**Görev Tanımı:** Şahin Yıldırım ile Hollanda-Türkiye ilişkileri üzerine yapılan söyleşiyi, metnin bittiği yerden başlayarak sürdürün.

**Seçilen Metin:**
-------

Şahin Yıldırım’ı anlatmak o kadar kolay değil. 2012 yılında Hollanda-Türkiye ilişkilerinin 400. yıl çerçevesinde Hollanda’nın Ulusal Arşivinde ‘Prins en Pasja’ sergisini koordine eden Yıldırım, TRT’de yayınlanan 8 bölümlük ‘Almanya Treni’ belgeselinin Hollanda koordinatörlüğünü yaptıktan sonra, Faslıların Hollanda’daki 50. yılı kapsamında iki araştırmacı ve yazar ile ‘Een halve eeuw in Nederland’ eserini yayımladı. 2021 yılında Hollanda’da “Karma evlilikler” ile alakalı araştırma yapan Yıldırım ‘Grenzeloze Liefdes´ adındaki eserini yayımladı. Şahin Yıldırım başardıklarını, dünden bugüne tarihteki gelişmeleri ve Türk göçünün geleceği ile düşüncelerini gazetemiz Doğuş’a anlattı.

Avrupa’da tarih yazan Türk, Şahin Yıldırım…

Yıldırım, bu sene Hollanda’ya göçün 60.yılı çerçevesinde bir proje yönetecek ve ‘60 jaar, 60 verhalen’ (60 yılda, 60 hikâye) eserini de yayımlayacak. Binden fazla öğrenciye okul sonrası eğitim veren Hollanda Eğitim platformu NEDOP’ta da güzel projelere imza atan Şahin Yıldırım “Avrupa’da tarih yazmaya devam ediyor” dersek yalan olmaz.

Şahin Bey, bize kısaca Hollanda  Türkiye ilişkilerinden bahseder misiniz?

Hollanda ve Türkiye ilişkileri çok yönlü ve köklü bir geçmişe dayanmaktadır. 1568 yıllarında Katolik İspanya’ya karşı bağımsızlık mücadelesi veren Hollandalılar savaşın çok uzun sürmesi ve askerlerin artık bitik duruma gelmesi ile dönemin kralı Willem van Oranje Osmanlı İmparatorluğu ile mali ve askeri destek için diplomatik girişimleri ile başlar. Bunun üzerine Osmanlı imparatorluğu Denizde Hollanda ‘li birlikteliğe destek çıkarır ve 80 yıl süren bir savaş (1568-1648) sonunda imzalanan Vestfalya Antlaşması ile Hollanda’nın bağımsızlığını kazanmasında büyük rol oynar.

“Katolik olmaktansa Türk olmak daha evladır”

-------

**Kayıtlı Veriler:**

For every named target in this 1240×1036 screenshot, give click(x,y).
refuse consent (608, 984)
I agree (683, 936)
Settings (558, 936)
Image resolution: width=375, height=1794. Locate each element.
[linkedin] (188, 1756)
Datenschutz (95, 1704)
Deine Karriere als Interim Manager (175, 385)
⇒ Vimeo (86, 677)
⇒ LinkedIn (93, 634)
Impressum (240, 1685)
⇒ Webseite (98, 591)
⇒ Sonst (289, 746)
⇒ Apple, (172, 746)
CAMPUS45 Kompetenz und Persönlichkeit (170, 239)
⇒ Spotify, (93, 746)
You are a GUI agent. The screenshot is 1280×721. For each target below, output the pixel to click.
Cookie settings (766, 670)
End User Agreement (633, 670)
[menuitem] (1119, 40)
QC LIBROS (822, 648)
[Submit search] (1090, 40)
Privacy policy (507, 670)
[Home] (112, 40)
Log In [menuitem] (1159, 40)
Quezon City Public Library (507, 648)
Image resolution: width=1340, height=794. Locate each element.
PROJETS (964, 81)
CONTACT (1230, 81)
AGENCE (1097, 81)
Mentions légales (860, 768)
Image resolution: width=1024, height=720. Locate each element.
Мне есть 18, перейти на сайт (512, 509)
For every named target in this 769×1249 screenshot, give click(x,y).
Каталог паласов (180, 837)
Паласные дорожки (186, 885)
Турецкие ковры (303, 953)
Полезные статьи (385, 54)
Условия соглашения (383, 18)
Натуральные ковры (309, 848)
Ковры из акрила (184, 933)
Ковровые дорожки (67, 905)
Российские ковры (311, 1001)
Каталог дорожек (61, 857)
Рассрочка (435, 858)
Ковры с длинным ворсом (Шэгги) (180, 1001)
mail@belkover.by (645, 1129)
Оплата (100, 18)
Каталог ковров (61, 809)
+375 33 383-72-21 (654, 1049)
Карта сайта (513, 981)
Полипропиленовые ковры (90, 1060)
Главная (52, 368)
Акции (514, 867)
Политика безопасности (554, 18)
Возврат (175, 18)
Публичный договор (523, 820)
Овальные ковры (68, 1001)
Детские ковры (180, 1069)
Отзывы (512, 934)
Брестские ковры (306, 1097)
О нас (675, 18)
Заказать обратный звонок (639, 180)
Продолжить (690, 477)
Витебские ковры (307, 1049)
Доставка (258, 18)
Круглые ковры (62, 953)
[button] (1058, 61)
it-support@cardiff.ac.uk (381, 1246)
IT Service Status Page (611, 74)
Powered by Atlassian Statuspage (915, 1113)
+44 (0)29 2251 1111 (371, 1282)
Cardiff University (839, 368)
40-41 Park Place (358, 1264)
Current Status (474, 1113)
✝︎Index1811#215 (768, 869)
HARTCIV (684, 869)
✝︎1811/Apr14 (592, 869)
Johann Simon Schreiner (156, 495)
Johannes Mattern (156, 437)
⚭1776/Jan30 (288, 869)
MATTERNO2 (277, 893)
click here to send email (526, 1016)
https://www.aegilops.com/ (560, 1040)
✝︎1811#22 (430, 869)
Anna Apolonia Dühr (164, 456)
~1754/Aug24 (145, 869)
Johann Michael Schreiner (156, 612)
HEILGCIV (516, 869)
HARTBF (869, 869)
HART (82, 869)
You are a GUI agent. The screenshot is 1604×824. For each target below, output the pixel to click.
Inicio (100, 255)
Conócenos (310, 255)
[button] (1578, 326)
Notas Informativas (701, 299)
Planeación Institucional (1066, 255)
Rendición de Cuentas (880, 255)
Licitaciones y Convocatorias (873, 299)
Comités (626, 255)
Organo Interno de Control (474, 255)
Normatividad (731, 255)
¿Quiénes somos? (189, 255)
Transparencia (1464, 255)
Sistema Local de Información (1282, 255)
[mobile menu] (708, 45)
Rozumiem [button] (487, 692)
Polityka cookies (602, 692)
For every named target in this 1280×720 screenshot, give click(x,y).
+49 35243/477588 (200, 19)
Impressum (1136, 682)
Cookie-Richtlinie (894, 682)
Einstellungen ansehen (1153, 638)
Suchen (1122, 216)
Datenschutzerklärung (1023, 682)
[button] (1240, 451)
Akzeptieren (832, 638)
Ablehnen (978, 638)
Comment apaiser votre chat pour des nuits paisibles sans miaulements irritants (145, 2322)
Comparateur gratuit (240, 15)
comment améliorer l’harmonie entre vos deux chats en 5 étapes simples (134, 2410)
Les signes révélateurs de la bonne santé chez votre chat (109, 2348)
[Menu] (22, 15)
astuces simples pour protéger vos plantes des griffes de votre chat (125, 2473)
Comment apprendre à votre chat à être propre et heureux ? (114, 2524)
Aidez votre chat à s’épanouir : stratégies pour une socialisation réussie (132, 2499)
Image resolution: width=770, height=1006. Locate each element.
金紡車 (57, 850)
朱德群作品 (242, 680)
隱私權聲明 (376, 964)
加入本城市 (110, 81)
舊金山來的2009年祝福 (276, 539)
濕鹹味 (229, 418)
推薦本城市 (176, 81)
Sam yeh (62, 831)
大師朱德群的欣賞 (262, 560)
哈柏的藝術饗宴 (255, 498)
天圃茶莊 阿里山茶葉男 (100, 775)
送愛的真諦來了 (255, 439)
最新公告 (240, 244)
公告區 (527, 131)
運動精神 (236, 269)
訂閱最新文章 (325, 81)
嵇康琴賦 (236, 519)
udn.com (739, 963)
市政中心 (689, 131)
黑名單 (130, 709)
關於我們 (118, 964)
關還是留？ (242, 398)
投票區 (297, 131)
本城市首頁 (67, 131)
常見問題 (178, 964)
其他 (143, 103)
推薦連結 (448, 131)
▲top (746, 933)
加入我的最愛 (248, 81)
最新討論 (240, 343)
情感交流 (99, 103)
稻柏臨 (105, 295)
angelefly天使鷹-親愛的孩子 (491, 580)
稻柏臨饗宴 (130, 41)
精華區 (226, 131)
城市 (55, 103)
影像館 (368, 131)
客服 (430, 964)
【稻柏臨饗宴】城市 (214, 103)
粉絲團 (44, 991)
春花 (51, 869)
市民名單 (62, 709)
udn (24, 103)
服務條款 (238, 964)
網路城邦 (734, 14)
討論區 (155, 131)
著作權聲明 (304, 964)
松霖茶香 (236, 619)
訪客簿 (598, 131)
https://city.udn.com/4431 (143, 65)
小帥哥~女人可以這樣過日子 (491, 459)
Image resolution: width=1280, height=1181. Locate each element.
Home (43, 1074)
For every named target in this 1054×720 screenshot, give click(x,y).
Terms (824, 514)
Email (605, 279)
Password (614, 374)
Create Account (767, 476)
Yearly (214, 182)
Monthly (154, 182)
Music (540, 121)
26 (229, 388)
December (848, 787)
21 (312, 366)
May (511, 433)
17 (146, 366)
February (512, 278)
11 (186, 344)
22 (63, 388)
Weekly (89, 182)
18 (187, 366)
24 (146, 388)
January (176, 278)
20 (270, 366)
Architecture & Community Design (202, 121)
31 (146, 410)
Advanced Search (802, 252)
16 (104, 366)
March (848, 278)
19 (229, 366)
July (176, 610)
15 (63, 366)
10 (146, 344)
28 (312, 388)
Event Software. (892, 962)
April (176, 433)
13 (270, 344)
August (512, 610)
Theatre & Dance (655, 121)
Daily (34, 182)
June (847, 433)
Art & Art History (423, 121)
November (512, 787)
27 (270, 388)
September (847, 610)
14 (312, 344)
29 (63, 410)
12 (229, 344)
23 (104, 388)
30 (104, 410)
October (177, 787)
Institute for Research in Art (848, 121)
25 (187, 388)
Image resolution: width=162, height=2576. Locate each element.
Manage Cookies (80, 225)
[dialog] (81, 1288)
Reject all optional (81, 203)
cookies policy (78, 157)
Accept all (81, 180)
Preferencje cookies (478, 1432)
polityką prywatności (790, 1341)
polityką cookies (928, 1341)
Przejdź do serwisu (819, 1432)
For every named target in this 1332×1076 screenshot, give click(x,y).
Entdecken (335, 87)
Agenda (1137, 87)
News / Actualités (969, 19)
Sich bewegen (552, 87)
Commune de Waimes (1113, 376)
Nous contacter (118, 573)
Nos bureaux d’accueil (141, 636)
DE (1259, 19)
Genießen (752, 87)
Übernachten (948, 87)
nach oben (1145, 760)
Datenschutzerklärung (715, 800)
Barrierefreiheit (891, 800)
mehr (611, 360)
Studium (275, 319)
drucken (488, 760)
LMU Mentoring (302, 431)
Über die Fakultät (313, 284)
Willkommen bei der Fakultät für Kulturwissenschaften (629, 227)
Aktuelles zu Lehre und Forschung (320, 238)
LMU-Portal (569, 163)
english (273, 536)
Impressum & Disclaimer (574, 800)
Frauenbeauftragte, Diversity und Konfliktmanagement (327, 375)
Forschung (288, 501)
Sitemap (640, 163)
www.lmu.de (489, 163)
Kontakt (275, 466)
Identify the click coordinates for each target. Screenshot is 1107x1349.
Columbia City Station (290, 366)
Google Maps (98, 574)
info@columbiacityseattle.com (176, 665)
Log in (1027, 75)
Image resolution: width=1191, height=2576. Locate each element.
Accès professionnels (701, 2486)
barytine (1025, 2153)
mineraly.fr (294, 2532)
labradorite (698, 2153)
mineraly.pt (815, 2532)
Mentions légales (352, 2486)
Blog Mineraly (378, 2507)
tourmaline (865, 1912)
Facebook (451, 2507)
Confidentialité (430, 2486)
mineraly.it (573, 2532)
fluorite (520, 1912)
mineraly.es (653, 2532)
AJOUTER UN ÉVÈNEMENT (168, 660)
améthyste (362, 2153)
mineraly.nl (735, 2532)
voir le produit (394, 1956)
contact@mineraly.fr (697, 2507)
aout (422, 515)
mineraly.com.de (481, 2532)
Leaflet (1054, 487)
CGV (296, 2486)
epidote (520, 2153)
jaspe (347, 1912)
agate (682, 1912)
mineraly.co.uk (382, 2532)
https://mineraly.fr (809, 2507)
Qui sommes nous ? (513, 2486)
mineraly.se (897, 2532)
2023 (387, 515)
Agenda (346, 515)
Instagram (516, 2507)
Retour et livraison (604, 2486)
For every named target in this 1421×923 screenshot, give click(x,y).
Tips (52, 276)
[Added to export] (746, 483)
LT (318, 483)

-------

**Görevin Yanıtı:**
Hollandalılar bu desteğin göstergesi olsun diye 1570’de Geuzen şehrinde yarım ay şeklinde gümüş bir madalyon bastırır. Yarım Ay, o zamanlar Osmanlıyı sembolize ediyordu. Madalyonun üzerinde Osmanlı’ya duyulan minnet ve şükran için şu çarpıcı sözle ifade edilmişti; “Liever Turks dan paaps” (16. Yüzyılda yazılış biçimi: Liver turcx dan paus ). Yani;  ‘Katolik olmaktansa, Türk olmak daha evladır.’

Bu ilişkiler 1611 yılında Hollandalı diplomat Cornelis Haga’nın Konstantiniyye yani İstanbul’a gelmesi ile yeni ivme kazanmıştır. Bu ziyaretin akabinde Osmanlı İmparatorluğu 1612 yılında Hollanda’ya verdiği Ticaret Kapitülasyonu ile artık Hollandalılar denizler de daha rahat ve güven içerisinde hareket ede bileceklerdi. Yapılan bu kapitülasyonun orijinal hâli hâlâ Hollanda Ulusal arşivinde saklanmaktadır. Hollanda – Türkiye ilişkileri 1923 yılında Türkiye Cumhuriyeti Kurulması ile başta Hollanda Hükümeti’nin tanıması ile daha da ilerler. Bu ikili ilişkilerin güçlenmesi için 1935 yılında Kraliçe Wilhelmina ve Mustafa Kemal Atatürk tarafından Hollanda-Türk kurumu kurulur. Tarih boyunca hem ekonomik hem de kültürel bir çok alanda ortak paydası olan iki milletin 19 Ağustos 1964 yılında ilişkileri işçi anlaşmasıyla devam eder.

Almanya Treni Belgeselinden bahseder misiniz?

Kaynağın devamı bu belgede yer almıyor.